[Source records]

--- --- ---

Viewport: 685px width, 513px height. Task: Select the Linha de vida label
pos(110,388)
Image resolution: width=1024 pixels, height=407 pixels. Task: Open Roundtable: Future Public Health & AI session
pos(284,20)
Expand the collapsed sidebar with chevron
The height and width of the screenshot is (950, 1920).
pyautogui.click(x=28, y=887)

--- --- ---

Rewrite the lines from the first one through the line that has "pos(110,388)", replacing "Select" with "Choose" and leaving everything else unchanged.

- [Complete answer]:
Viewport: 685px width, 513px height. Task: Choose the Linha de vida label
pos(110,388)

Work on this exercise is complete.